After the shootout, Officer Lippe took cover behind the car with Officer Foster, warning his partner that Sassafras was still moving, the video showed.
“I’m good. I’m good!” Officer Lippe told Officer Foster. “Take cover. Cover! Cover down. Cover down.”
“Get back bro, he’s down,” Officer Foster replied.
“He’s moving! He’s moving!” Officer Lippe yelled, keeping his weapon trained on Sassafras.
Officer Foster radioed dispatch again and told them an officer was hit.
Once Sassafras stopped moving, Officer Foster unbuttoned the wounded officer’s shirt to check for damage.
In the video, two bullet holes were clearly visible in the vest carrier.
“Let me get a freakin medic!” Officer Foster yelled into his radio, sounding borderline hysterical.
Officer Lippe sought to reassure his partner that he wasn’t badly hurt.
“I’m good. I’m good. I’m good,” he repeated as Officer Foster yelled at him to holster his weapon.
In the video, a woman appeared at the mouth of the alley, and Officer Foster yelled to ask her what street they were on.
Shortly thereafter, the scene became chaotic as neighbors and passersby approached to find out what was happening.
“Phil, stop. Are you hit?” Officer Foster asked.
“My arm’s f–ked,” Officer Lippe replied in the video, as his partner dug around his vest trying to assess the injuries.
“I’m good, I’m good. Check him! Get that gun away,” Officer Lippe told Officer Foster, pointing at a gun lying on the ground next to Sassafras. “Get that f–king gun away.”
The video showed Officer Foster walked over to where Sassafras was lying.
WBAL reported that Sassafras had been carrying a handgun with an obliterated serial number and a laser when he opened fire on the officers.
He fired 10 shots at the officers before he was neutralized, according to WBAL.
At that point in the video, sirens could be heard approaching in the background.
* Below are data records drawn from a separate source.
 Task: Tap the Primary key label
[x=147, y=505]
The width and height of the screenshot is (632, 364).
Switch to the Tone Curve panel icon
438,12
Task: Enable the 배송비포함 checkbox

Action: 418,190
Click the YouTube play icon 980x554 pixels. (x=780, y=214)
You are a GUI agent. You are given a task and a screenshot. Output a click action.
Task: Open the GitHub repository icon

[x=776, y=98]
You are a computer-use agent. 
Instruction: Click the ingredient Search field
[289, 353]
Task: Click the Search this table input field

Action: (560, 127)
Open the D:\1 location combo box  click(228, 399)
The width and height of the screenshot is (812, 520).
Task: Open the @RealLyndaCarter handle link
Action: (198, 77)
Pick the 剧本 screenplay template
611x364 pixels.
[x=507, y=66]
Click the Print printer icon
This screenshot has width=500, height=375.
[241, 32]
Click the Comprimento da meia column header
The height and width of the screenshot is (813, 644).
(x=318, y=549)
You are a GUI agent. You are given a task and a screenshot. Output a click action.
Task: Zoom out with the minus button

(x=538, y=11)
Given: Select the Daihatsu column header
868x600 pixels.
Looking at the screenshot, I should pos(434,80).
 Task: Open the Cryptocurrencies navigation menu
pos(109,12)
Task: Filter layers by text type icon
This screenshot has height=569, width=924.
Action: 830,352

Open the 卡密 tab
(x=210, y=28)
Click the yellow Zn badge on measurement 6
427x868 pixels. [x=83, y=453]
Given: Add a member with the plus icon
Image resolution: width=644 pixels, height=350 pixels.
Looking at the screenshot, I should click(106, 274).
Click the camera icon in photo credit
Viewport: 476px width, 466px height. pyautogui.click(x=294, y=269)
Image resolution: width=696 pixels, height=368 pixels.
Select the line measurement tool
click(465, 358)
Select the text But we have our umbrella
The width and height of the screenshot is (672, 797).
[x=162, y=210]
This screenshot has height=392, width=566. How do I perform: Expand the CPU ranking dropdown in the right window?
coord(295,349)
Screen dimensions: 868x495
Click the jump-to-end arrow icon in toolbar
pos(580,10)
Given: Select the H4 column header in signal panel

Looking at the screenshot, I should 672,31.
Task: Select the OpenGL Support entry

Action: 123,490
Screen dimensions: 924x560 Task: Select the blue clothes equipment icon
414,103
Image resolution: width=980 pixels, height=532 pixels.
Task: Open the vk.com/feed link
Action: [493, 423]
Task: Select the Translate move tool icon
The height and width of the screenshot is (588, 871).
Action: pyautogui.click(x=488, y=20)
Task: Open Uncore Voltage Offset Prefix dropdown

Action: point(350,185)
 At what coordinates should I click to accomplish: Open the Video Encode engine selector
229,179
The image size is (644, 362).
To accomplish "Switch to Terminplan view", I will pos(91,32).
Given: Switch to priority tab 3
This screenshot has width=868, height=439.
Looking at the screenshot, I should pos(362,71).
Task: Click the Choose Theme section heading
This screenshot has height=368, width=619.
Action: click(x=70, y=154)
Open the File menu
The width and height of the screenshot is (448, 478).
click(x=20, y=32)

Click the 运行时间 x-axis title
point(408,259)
Officer Foster told Officer Lippe to get in the back of their cruiser, in anticipation of racing his partner to the hospital as soon as backup arrived.
Officer Lippe said he was okay and was going to wait for the medics.
Officer Foster sounded as if he was going to argue, but then he got busy handling crowd control instead, and Officer Lippe assisted him.
When medics arrived, Officer Lippe was transported to University of Maryland Shock Trauma where he was treated, and has since been released, the Baltimore Sun reported.
A Department of Corrections spokesperson said that Sassafras had been paroled in January after serving 14 years of a 20-year sentence for a 2004 murder conviction, the Baltimore Sun reported.
At age 15, Sassafras shot 22-year-old Jason Baughman multiple times in front of a convenience store. He was also suspected in another murder a month later, but those charges were later dropped.